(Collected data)
-=-=-

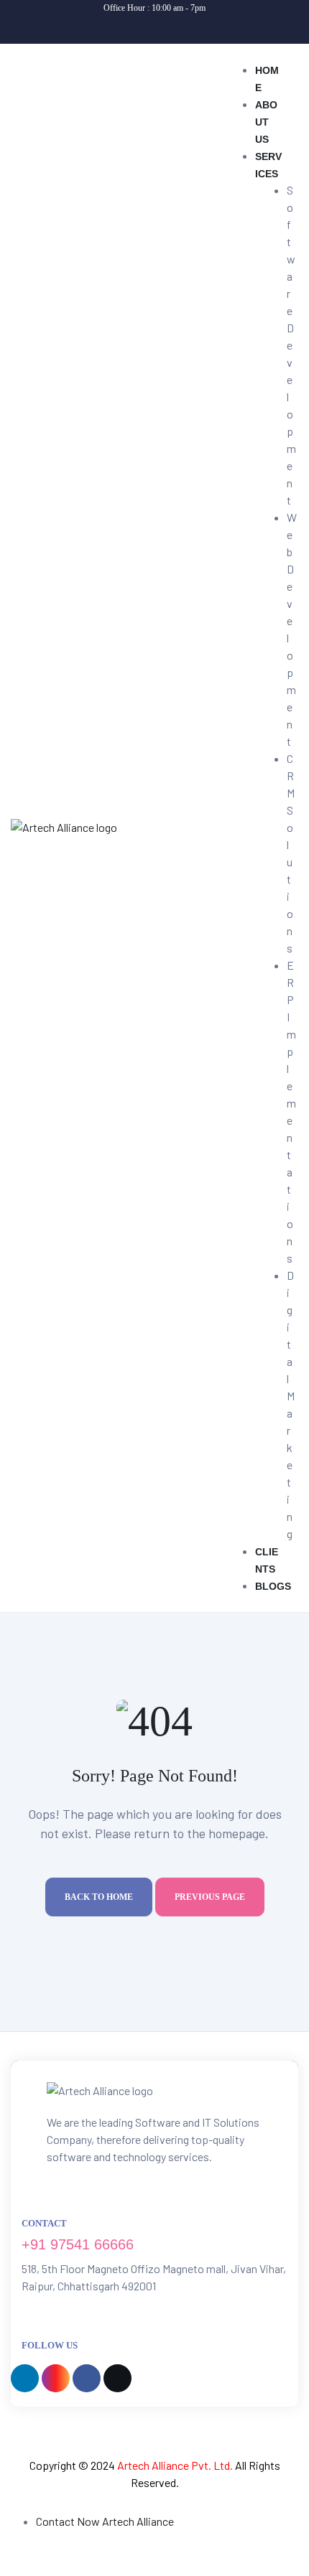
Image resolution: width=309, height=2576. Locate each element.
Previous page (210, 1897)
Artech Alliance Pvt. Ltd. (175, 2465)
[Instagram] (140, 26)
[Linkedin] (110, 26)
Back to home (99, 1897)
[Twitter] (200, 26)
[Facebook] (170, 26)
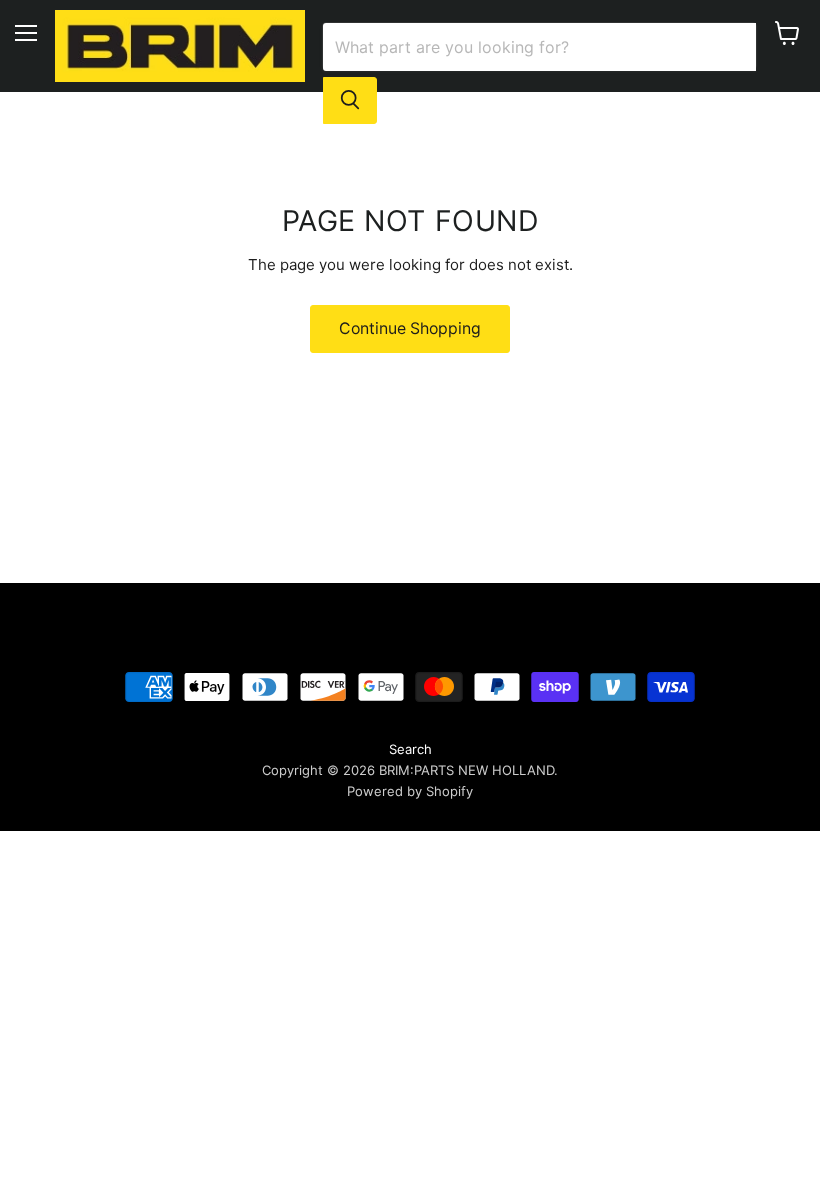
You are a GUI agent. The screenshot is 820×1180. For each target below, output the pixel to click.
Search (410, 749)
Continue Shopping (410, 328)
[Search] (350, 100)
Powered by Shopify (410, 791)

-=-=-

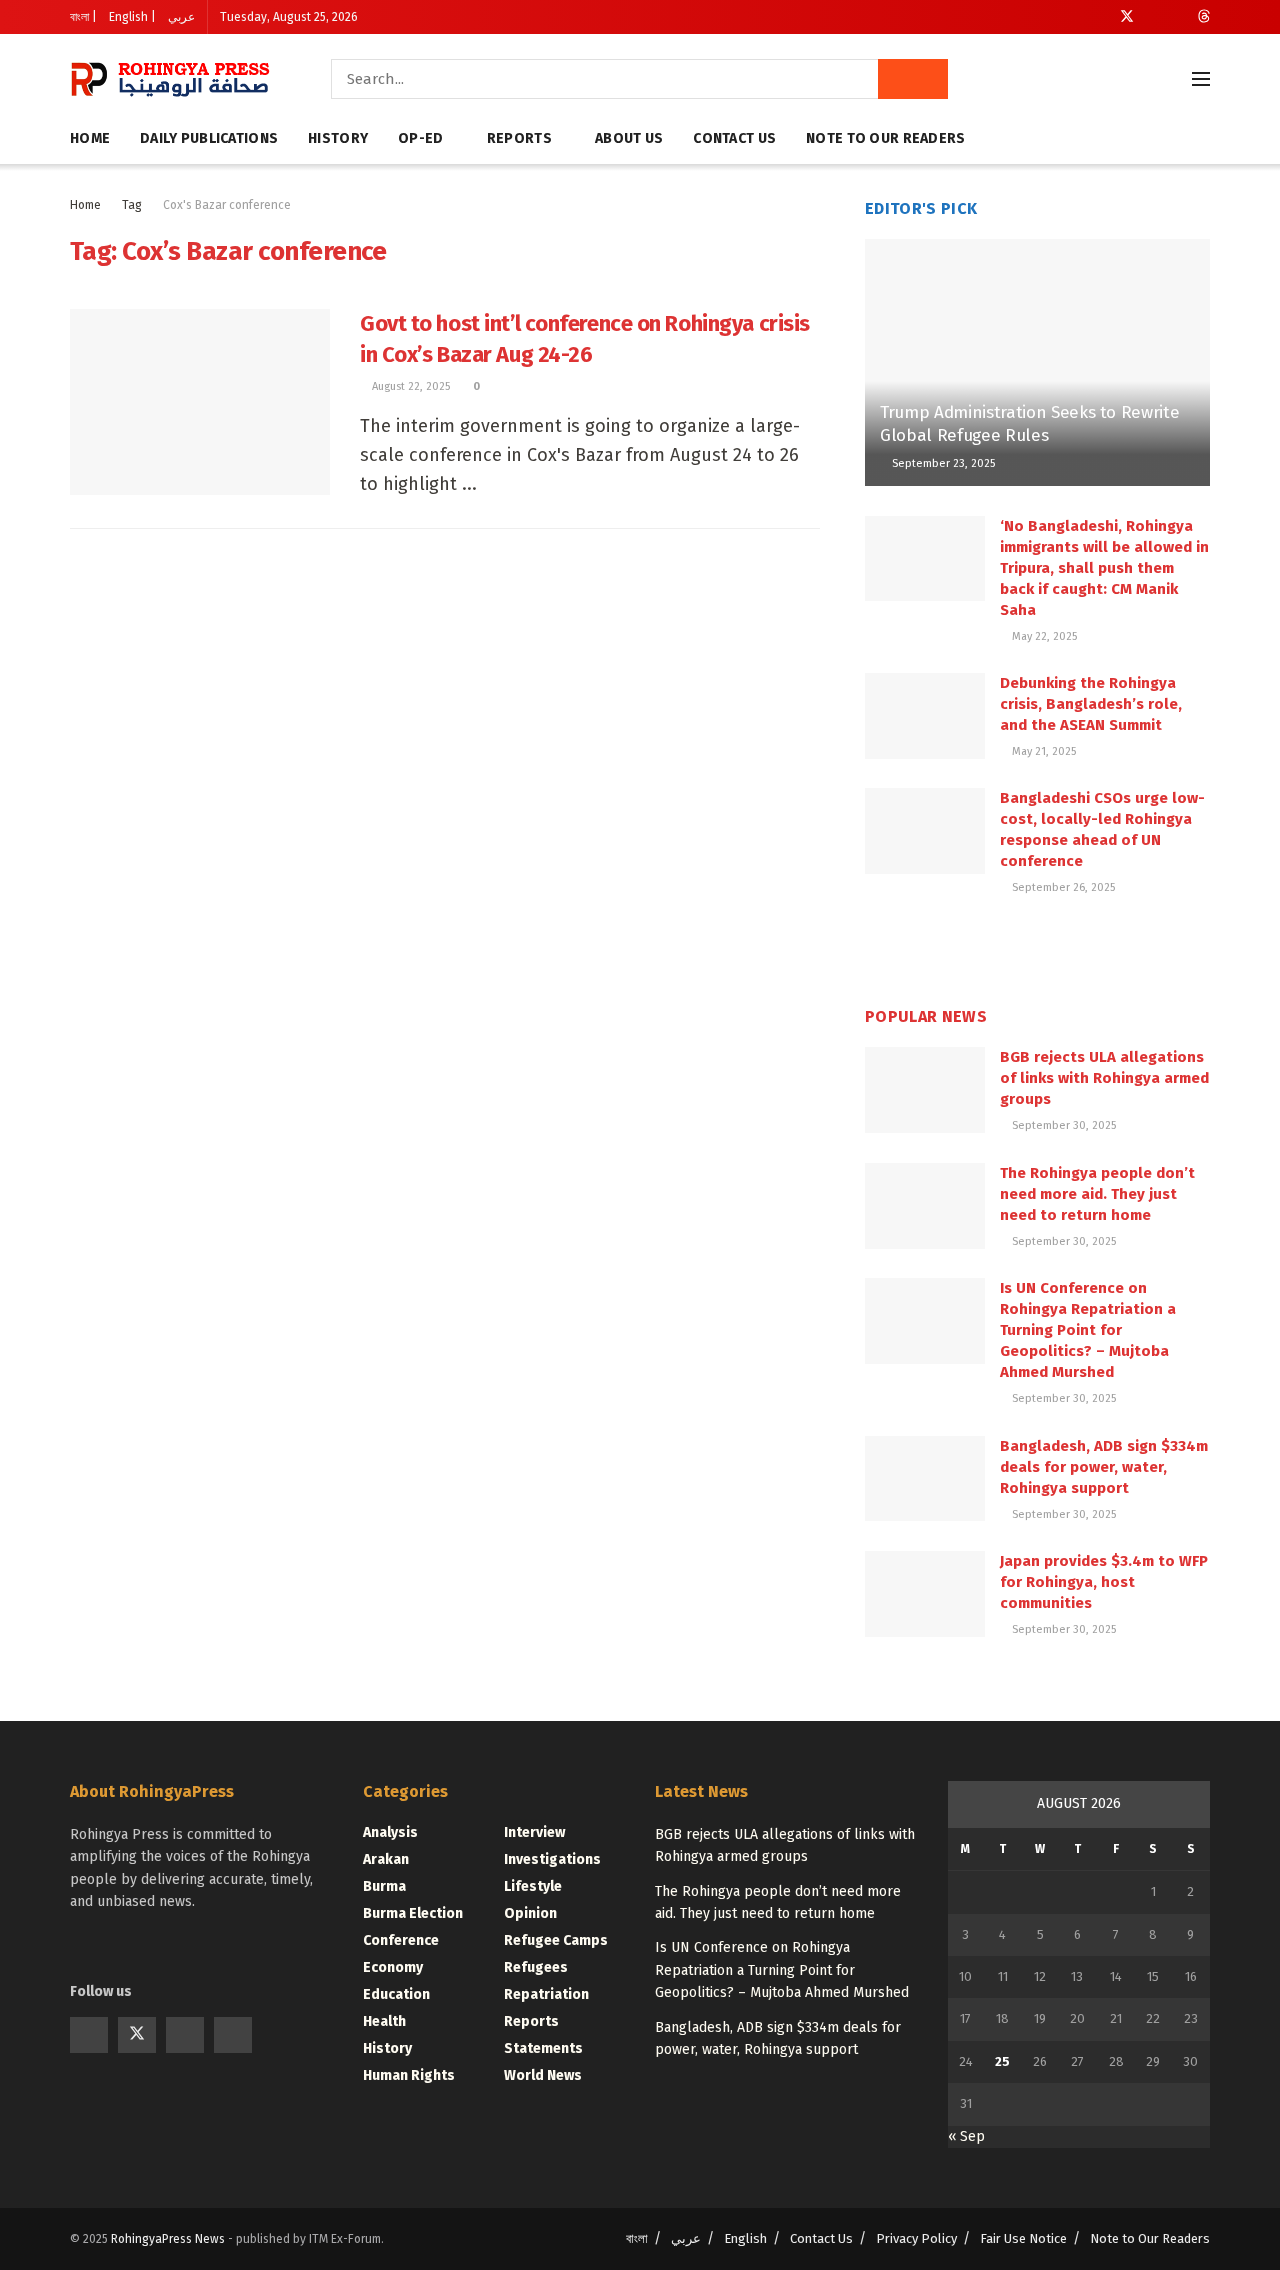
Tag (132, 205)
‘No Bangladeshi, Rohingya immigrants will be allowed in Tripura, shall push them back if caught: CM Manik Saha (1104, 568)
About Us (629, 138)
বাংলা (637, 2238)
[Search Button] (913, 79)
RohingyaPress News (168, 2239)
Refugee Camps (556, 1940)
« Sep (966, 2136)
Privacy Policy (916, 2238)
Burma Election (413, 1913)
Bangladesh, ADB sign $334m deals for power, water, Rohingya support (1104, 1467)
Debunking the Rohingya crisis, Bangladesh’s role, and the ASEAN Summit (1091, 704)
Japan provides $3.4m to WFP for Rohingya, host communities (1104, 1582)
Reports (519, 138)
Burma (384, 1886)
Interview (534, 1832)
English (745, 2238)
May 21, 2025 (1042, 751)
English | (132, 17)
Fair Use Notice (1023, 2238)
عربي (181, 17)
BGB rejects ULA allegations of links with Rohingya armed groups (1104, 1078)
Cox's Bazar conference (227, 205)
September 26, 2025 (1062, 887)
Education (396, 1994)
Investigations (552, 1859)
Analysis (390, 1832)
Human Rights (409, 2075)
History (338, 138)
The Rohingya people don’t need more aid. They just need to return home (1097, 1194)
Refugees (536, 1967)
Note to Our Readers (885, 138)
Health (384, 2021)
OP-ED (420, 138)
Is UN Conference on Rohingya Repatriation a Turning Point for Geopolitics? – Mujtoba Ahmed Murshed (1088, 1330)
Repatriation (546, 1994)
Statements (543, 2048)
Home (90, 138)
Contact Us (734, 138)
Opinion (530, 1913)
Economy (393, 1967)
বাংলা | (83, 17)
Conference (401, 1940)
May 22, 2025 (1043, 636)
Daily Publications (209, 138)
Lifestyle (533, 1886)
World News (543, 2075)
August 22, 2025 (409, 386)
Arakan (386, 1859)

-=-=-

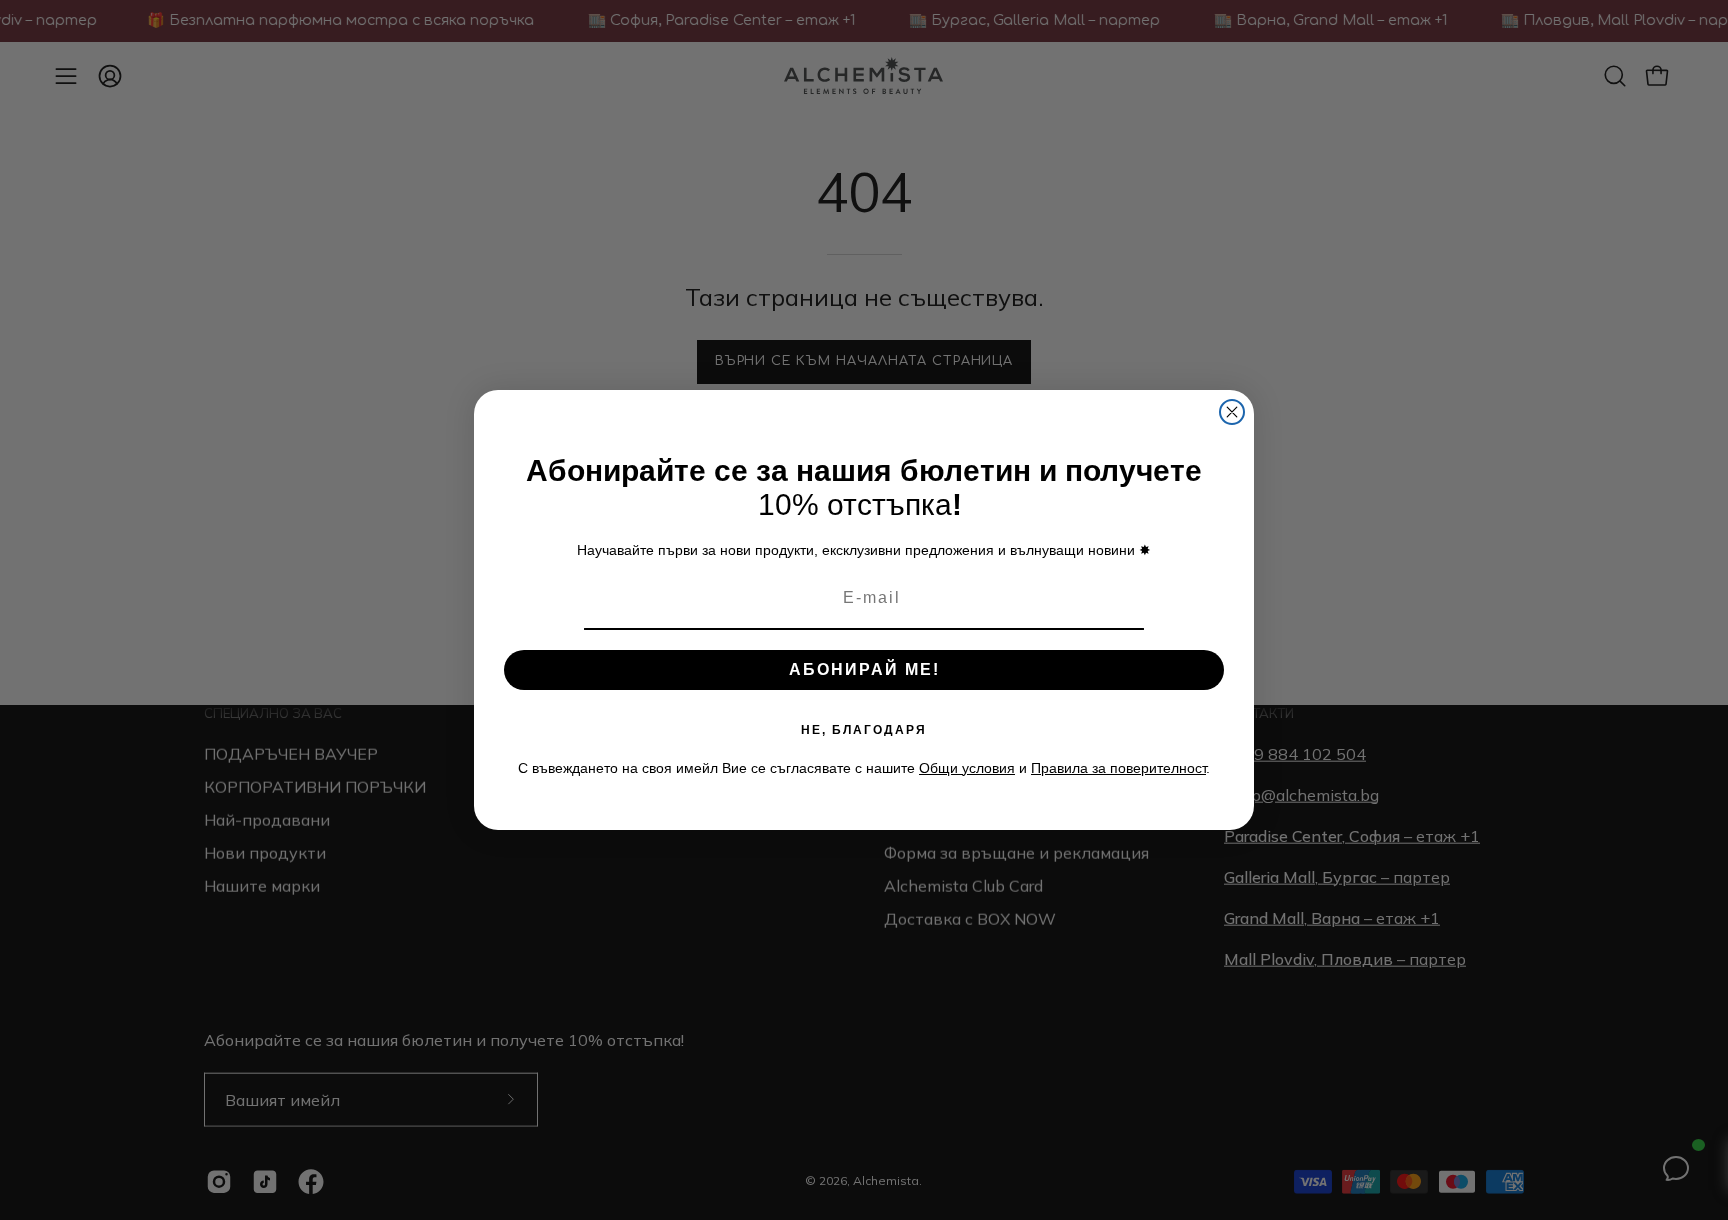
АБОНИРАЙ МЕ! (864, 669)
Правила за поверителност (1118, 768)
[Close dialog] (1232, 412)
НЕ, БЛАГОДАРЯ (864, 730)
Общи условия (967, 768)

-=-=-

> [Task item]:
Above, find the line holding "Image resolution: width=309, height=2576." and the line holding "Powered by Shopify (410, 791)". Print exactly those two lines and every line between them, but no pictures.

> [Output of the task]:
Image resolution: width=309, height=2576. Locate each element.
Previous page (210, 1897)
Artech Alliance Pvt. Ltd. (175, 2465)
[Instagram] (140, 26)
[Linkedin] (110, 26)
Back to home (99, 1897)
[Twitter] (200, 26)
[Facebook] (170, 26)
You are a GUI agent. The screenshot is 820×1180. For each target below, output the pixel to click.
Search (410, 749)
Continue Shopping (410, 328)
[Search] (350, 100)
Powered by Shopify (410, 791)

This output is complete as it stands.